• [Reading text]
────────────────

INVESTOR RELATIONS AGREEMENT
Exhibit 10.34
THIS INVESTOR RELATIONS AND MARKETING AGREEMENT (Hereinafter referred to as the “Agreement”) , made effective this 19th day of November 2007 (Hereinafter referred to as the “Effective Date”) between:
Coal Harbor Communications Inc.
Xxxxx 000, 000 Xxxxxx Xxxxxx,
Xxxxxxxxx XX Xxxxxx X0X 0X0
Telephone: 000.000.0000
Fax: 000.000.0000
(Hereinafter referred to as “Provider”)
AND:
0000 Xxxxx Xxxxxxx Xxxxx
Xxxxxxx, Xxxxxxxxxx 00000-0000 XXX
Telephone: 000.000.0000
Fax: 000.000.0000
(Hereinafter referred to as “Public Company”)
WITNESS THAT:
WHEREAS:
A.
Public Company requires investor relations and marketing advisory services and desires to employ Provider to provide such services;
B.
Provider is engaged in the business of providing marketing, promotional and public relations services to listed companies and has agreed to provide such services to the Public Company as its “Investor Relations Contractor”.
NOW THEREFORE, the parties agree as follows:
I.
APPOINTMENT
Public Company hereby engages Provider to provide investor relations and marketing services and hereby retains and employs Provider on the terms and conditions of this Agreement. Provider accepts such appointment and agrees to use its best efforts to perform such services, upon the terms and conditions of this Agreement.
II.
TERM
The initial term of this agreement shall begin on the Effective Date of this Agreement and continue for one year. Either party may cancel this Agreement 3 months starting three (3) months after its Effective Date by written notification with thirty (30) days notice.
III.
SERVICES OF PROVIDER
Provider shall act generally as the Investor Relations Officer for Public Company and as such shall perform services as follows:
A.
Provider will introduce the Co. to industry professionals and organize meetings for possible financing, analyst and/or newsletter reports and appropriate public relations and advertising venues.
COAL HARBOR COMMUNICATIONS INC.
Investor Relations and Marketing Agreement
page 2
B.
Provider will create and maintain a database of investors, brokers, analysts, newsletter writers, etc. on behalf of the Co.
C.
Provider will develop for the Public Company appropriate due diligence material that satisfies in-house and regulatory requirements of broker/dealers (both in the United States and Canada) for broker presentations, corporate mailing pieces, brochures, shareholder communications, research reports and other collateral material, and will do so within the guidelines of an approved budget. Provider will propose advertising campaigns designed to increase the audience for the Public Company and to source investor leads.
D.
Provider will telephone new contacts and update contacts in the database on corporate developments in an on-going, timely and professional manner. Provider will also target making fifty (50) outgoing calls per day as well as answer incoming calls, answer questions and fulfill requests for investor packages by email/mail/fax/ and courier.
IV.

────────────────

(Dataset entries)
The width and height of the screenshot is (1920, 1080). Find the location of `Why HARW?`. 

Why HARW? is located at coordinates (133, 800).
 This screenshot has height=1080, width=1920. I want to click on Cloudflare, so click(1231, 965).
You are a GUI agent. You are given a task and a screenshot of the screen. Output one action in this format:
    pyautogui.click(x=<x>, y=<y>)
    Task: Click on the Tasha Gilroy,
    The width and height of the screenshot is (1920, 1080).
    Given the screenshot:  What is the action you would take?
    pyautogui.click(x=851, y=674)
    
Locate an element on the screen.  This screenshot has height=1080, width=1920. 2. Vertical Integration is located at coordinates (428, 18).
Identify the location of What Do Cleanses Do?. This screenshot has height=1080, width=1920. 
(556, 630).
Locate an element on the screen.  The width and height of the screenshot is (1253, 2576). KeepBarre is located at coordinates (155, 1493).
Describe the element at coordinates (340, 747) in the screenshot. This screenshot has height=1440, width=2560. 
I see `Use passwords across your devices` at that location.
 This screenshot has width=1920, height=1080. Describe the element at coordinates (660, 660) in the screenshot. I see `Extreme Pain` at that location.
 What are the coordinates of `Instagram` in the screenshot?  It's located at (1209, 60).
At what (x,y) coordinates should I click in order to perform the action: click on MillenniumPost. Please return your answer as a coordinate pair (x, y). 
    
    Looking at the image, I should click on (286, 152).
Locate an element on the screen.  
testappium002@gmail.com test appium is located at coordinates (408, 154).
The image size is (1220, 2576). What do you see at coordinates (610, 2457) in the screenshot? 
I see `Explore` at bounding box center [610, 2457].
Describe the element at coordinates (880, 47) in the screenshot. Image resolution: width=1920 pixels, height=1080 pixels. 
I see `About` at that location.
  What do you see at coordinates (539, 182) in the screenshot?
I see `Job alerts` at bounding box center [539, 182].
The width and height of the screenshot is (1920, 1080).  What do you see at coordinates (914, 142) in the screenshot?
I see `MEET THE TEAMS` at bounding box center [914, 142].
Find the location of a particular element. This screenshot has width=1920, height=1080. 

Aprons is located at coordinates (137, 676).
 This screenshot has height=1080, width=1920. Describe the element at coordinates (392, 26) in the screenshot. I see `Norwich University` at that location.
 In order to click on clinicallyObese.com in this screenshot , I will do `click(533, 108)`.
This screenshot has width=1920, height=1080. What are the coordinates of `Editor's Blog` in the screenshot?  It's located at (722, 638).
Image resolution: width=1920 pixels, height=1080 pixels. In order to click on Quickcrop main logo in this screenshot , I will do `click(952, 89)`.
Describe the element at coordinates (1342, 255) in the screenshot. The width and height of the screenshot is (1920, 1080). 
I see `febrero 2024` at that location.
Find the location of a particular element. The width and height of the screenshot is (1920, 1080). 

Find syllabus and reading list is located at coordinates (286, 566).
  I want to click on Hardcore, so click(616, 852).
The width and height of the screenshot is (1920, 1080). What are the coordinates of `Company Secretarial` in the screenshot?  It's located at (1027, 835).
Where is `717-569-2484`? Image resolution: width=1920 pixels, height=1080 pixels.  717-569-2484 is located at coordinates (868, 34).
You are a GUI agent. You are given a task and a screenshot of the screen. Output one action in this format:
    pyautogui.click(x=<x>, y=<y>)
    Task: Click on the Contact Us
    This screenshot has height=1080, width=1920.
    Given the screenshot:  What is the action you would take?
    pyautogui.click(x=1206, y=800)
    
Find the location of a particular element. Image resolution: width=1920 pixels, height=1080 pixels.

────────────────

• [Explore the material]
1. Answer these questions about the investor relations agreement:
(a) On what date was the agreement made effective?
(b) How long does the initial term continue?
(c) How many outgoing calls per day will Provider target?
2. In the investor relations agreement, rewrite the stretch from "Provider will develop" through "source investor leads.", swapping "brochures" for "pamphlets".

• [Completed exercise]
1.
(a) The 19th day of November 2007.
(b) One year.
(c) Fifty (50).

2.
Provider will develop for the Public Company appropriate due diligence material that satisfies in-house and regulatory requirements of broker/dealers (both in the United States and Canada) for broker presentations, corporate mailing pieces, pamphlets, shareholder communications, research reports and other collateral material, and will do so within the guidelines of an approved budget. Provider will propose advertising campaigns designed to increase the audience for the Public Company and to source investor leads.